Figure 1. MtFAS is an essential pathway in mammalian skeletal myoblasts but does not contribute to synthesis of major cellular lipids.

(A) Schematic of the mitochondrial fatty acid synthesis pathway and downstream lipoic acid synthesis. (B) Crude isolated mitochondrial fractions from duplicate single cell clones of Mcat, Oxsm, and Mecr mutants, compared with GFP control clonal cell lines, were separated via SDS-PAGE and immunoblotted for the indicated targets. *=Lipoic acid band (reprobe of earlier blot). #=non specific bands C. GFP control and Oxsm mutant cells were infected with retroviral control plasmid (pCtrl) or a plasmid expressing Oxsm off the CMV promoter (pOxsm), plated at equal densities in normal growth medium with either 4.5 g/L glucose or 10 mM galactose and grown for 3 or 4 days, respectively, then stained with crystal violet. (D) Whole cell lysates from stable cell lines generated by infecting Oxsm mutant cells (OxsmΔ) or GFP controls with shRNA constructs targeting FASN (shFASN) or scramble control (shScramble) were separated by SDS-PAGE and immunoblotted for FASN, lipoylated proteins, or tubulin. (E-F) Stable cell lines created in (D) were incubated with U¹³C-glucose for the indicated number of doublings, harvested, lipids extracted, and analyzed via LC-MS. Shown are quantitation of m+2 isotopologues for two representative phospholipid species, PC 16:0_16:0 and PC 16:0_18:0. †=p < 0.001, ‡=p < 0.0001, error bars are SEM.

Figure 1—figure supplement 1. mtFAS is required for growth of cultured skeletal myoblasts but does not significantly contribute to cellular fatty acids.

(A) Quantification of T7E1 assay for editing efficiency in bulk transfected C2C12 cells with sgRNAs targeting the indicated mtFAS genes. (B) Quantification of single cell clone colony size 7 days after single cell sort. Small clones = <150 cells, Med = 150–500 cells, Large = >500 cells. (C) Cells were plated at 100,000 cells/plate in 10 cm dishes and counted every 24 hr. #=p < 0.01, all groups compared with control, †=p < 0.001, all groups compared with control, error bars SEM. (D-E) GFP control, Mcat, and Mecr mutant cells were infected with retroviral control plasmid (pCtrl) or plasmids expressing Mcat (D) or Mecr (E) off the truncated (Δ4,5CMV) or full CMV promoters as indicated.

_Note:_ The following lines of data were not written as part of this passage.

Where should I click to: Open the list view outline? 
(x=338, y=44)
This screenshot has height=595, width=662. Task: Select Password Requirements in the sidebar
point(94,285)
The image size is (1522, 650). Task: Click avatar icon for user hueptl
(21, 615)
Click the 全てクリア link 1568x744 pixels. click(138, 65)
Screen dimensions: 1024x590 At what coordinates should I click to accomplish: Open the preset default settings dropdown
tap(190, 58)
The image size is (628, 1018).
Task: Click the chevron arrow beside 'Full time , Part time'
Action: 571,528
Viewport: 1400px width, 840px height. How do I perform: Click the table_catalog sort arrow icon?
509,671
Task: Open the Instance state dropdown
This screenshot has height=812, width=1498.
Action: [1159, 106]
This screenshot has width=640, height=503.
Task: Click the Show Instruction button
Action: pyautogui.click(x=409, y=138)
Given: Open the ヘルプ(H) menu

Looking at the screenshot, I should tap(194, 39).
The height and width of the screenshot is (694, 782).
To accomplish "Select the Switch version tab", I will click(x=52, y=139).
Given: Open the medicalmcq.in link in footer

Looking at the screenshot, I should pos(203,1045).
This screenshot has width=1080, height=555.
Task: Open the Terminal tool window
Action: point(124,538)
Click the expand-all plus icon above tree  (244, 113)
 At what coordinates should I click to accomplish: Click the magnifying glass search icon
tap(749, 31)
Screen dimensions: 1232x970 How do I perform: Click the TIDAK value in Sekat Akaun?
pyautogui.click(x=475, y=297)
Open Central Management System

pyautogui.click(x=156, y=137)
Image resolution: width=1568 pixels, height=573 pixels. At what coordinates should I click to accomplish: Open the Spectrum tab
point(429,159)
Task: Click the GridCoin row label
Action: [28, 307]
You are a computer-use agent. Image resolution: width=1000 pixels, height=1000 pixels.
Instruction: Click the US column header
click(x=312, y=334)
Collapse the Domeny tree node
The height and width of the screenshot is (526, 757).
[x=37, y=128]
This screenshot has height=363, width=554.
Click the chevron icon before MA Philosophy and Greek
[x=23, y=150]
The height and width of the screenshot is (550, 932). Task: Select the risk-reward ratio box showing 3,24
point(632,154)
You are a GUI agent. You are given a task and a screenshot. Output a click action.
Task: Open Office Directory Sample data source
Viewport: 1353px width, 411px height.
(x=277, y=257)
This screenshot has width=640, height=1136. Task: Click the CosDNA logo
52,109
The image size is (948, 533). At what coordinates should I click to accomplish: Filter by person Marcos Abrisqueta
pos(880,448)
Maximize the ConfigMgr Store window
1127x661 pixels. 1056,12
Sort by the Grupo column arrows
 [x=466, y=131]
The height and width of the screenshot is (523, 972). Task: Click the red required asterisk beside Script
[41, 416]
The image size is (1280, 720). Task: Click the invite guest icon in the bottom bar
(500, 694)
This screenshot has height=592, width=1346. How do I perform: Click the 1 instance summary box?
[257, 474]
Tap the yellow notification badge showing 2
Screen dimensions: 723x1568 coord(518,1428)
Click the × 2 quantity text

Cells were plated at equal densities in normal growth medium without glucose and with 10 mM galactose and grown for 4 days, then stained with crystal violet. (F) Sub-cellular fractionation of Mecr mutant cell lines and control. Whole cell lysate (WCL), post mitochondrial supernatant (PMS), and mitochondrial lysate (Mito) was isolated from each cell line indicated, normalized for total protein via BCA assay, and immunoblotted for Mecr or VDAC as a mitochondrial marker control. (G) Control (GFP) or Oxsm mutant (OxsmΔ) cells were stably infected with shRNA targeting FASN (shFASN) or control (shScramble) then incubated with U¹³C-glucose for one doubling were harvested, lipids extracted and saponified, and analyzed via FAMES analysis. Shown are quantitation of c16:0 and c18:0 fatty acids. ns = non significant, *=p < 0.05, #=p < 0.01, †=p < 0.001, error bars are SEM.